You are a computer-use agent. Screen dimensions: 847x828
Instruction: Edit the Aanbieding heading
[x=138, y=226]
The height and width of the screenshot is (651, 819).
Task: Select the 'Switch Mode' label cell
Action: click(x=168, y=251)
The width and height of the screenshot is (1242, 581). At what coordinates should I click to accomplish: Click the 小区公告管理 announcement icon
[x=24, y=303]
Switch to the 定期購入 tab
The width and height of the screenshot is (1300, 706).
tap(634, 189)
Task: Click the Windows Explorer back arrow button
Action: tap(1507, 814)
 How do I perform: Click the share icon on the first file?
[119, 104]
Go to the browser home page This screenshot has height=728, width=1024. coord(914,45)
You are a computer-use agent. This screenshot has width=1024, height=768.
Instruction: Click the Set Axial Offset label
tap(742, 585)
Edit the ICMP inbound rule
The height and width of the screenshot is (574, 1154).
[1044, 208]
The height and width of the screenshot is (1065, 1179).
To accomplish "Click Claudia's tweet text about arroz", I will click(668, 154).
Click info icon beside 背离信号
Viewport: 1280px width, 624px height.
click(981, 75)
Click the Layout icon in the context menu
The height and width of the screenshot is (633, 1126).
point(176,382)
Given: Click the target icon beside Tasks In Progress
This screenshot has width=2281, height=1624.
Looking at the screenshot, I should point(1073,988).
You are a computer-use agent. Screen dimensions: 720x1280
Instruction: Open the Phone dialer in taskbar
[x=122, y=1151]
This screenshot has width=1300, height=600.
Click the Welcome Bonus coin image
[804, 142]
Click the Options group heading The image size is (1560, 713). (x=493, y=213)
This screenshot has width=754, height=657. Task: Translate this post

◇ ◇ ◇ ◇

* [Task instructions]: Show each line of the data above that contains the word "computer". Case counts.

* [Response to this task]:
You are a computer-use agent. Screen dimensions: 847x828
You are a computer-use agent. This screenshot has width=1024, height=768.
You are a computer-use agent. Screen dimensions: 720x1280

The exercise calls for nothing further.